Loaiza v Guzman
2013 NY Slip Op 07159 [111 AD3d 608]
November 6, 2013
Appellate Division, Second Department
Published by New York State Law Reporting Bureau pursuant to Judiciary Law § 431.
As corrected through Wednesday, December 25, 2013


Alberto Loaiza et al., Appellants,
v
Rene Guzman et al., Respondents.

[*1] Linda T. Ziatz, P.C., Forest Hills, N.Y., for appellants.

Newman and Newman, LLP, Jamaica, N.Y. (Gregory J. Newman of counsel), for respondents.

In an action to recover damages for personal injuries, the plaintiffs appeal from an order of the Supreme Court, Queens County (Kitzes, J.), entered March 26, 2013, which denied their renewed motion for leave to enter judgment on the issue of liability against the defendants, upon their failure to appear or answer, and granted the defendants' cross motion pursuant to CPLR 3012 (d) for leave to serve a late answer and to compel the plaintiffs to accept service of that answer.

Ordered that the order is reversed, on the law, with costs, the plaintiffs' renewed motion for leave to enter judgment on the issue of liability against the defendants is granted, and the defendants' cross motion for leave to serve a late answer and to compel the plaintiffs to accept service of that answer is denied.
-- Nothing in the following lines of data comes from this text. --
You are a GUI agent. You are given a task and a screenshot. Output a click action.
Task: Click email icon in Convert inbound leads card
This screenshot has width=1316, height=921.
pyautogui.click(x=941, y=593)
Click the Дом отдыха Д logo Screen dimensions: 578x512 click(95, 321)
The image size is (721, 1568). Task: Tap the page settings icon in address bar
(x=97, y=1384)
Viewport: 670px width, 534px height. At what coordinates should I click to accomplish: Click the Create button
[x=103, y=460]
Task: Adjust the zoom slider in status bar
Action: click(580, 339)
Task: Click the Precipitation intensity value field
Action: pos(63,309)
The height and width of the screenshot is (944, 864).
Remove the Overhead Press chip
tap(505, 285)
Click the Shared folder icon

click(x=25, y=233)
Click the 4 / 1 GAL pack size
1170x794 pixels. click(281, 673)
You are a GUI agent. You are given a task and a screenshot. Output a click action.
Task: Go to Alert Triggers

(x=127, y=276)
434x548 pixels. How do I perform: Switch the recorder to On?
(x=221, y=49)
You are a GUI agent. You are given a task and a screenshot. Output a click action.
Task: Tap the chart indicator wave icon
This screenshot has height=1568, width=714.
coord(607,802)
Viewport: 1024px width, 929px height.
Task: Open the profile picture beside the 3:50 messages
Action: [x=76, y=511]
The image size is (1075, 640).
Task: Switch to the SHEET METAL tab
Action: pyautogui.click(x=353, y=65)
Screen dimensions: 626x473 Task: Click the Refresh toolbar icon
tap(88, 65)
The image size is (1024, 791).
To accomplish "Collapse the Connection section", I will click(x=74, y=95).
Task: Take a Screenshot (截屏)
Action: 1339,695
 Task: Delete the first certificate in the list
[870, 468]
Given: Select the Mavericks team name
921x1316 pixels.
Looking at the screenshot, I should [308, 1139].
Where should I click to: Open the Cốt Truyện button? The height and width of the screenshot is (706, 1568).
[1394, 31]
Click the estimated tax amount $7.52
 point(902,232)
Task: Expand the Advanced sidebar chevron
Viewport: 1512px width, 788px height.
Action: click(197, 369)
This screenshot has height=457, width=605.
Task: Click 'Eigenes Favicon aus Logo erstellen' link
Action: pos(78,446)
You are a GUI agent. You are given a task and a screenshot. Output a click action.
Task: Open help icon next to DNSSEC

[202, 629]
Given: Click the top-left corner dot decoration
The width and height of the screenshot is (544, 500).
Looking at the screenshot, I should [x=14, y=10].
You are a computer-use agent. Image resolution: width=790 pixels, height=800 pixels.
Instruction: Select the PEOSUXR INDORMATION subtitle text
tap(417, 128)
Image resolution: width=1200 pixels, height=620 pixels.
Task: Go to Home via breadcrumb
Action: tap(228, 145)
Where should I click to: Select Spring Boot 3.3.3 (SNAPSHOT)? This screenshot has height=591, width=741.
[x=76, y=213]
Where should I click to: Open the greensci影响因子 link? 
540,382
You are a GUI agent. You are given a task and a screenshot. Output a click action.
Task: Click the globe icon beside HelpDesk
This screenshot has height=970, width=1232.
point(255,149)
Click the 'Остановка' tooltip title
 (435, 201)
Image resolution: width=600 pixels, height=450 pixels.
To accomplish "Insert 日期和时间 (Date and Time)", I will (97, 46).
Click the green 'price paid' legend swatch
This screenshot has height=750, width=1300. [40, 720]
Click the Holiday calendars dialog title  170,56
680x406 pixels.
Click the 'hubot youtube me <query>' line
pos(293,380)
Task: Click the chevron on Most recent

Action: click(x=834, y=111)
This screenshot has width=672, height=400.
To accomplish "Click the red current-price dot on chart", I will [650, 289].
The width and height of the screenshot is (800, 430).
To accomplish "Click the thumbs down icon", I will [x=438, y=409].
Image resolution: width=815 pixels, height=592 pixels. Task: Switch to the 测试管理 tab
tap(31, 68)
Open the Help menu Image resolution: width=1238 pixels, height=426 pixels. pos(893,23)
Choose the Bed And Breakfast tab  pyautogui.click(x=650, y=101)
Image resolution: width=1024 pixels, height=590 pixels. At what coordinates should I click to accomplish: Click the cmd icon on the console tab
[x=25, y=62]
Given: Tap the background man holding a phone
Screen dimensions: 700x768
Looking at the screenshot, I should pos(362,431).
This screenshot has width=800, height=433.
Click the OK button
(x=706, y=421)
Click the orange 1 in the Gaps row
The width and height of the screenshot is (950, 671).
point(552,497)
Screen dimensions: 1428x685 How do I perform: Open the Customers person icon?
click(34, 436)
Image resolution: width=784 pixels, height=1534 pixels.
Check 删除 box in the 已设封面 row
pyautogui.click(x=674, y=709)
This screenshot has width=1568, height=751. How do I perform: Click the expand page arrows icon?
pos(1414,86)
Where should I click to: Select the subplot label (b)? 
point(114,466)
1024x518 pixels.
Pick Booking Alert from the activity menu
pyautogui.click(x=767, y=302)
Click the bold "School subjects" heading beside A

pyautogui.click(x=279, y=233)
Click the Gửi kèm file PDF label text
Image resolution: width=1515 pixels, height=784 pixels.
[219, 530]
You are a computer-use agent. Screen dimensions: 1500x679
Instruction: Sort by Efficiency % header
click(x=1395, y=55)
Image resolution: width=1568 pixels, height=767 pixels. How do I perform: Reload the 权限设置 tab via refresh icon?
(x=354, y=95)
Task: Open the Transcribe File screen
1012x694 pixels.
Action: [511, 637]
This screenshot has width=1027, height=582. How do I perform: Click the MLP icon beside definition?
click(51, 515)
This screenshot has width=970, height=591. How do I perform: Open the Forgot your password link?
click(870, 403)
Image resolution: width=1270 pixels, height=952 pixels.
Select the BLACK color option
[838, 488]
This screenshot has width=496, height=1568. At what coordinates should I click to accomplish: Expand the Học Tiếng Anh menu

In support of their renewed motion for leave to enter a default judgment on the issue of liability against the defendants, the plaintiffs submitted proof of service of the summons and complaint on each defendant, proof of the facts constituting their claims, and proof of the defendants' failure to answer or appear (see CPLR 3215 [f]; Woodson v Mendon Leasing Corp., 100 NY2d 62, 70-71 [2003]; Suk Min Oh v Hon Voon Chung, 107 AD3d 975, 976 [2013]; Karalis v New Dimensions HR, Inc., 105 AD3d 707, 708 [2013]).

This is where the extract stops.